I suspect that one of the reasons the film remains so oblique and obscure in its meaning is because the structure established at the beginning is never really resolved. Normally, when a film opens in the ‘normal world’ and then moves to a dream reality, the conclusion sees the main character waking up and putting the lessons they have learned from the dream into reality – the classic example being, of course, The Wizard of Oz. This does not happen here: the end of the film sees a pack of wolves breaking through the walls of the dream, into the bedroom where the ‘real’ Rosaleen is still sleeping, but then abruptly concludes on an unresolved note of menace. I was not surprised to hear a group of people a couple of rows behind me discussing the film and admitting that they had no idea what the frame story was supposed to mean.
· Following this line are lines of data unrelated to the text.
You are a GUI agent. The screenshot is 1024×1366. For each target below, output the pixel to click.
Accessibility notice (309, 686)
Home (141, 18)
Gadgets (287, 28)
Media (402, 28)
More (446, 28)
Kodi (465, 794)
Nevertheless, this is a handsomely mounted and atmospherically directed film, even if the fairy-tale forest is fairly obviously a soundstage somewhere in Shepperton. There is also an undeniable pleasure in seeing people who are undeniably proper star actors (Lansbury, Warner, Rea) rub shoulders with folk you’d more normally see on the telly – Brian Glover is in it (his second British-made werewolf movie of the decade), so is Graham Crowden, so is Jim Carter (uncredited). Sarah Patterson, on the other hand, is so good in what was her movie debut that it’s genuinely surprising she didn’t go on to have a much bigger career. For what was a fairly low-budget movie even in 1984, it looks rather good, although some of the special effects – I’m thinking here particularly of the flayed werewolf transformation – have not aged particularly well.

I have to say I didn’t enjoy seeing The Company of Wolves again quite as much as I did The Blood on Satan’s Claw last year, but that’s probably because the latter is a (no pun intended) full-blooded supernatural horror movie, while the former uses some of the trappings of the genre to explore its own areas of concern. While the results are thought-provoking, it’s also a film where the narrative is there to service the author’s ideas and message. As a result it’s a film which is clearly at least as interested in making you think as it is in entertaining you – not that there isn’t a lot here to entertain, anyway. If nothing else, it’s a reminder of a time when British films were not afraid to be properly ambitious, experimental and imaginative.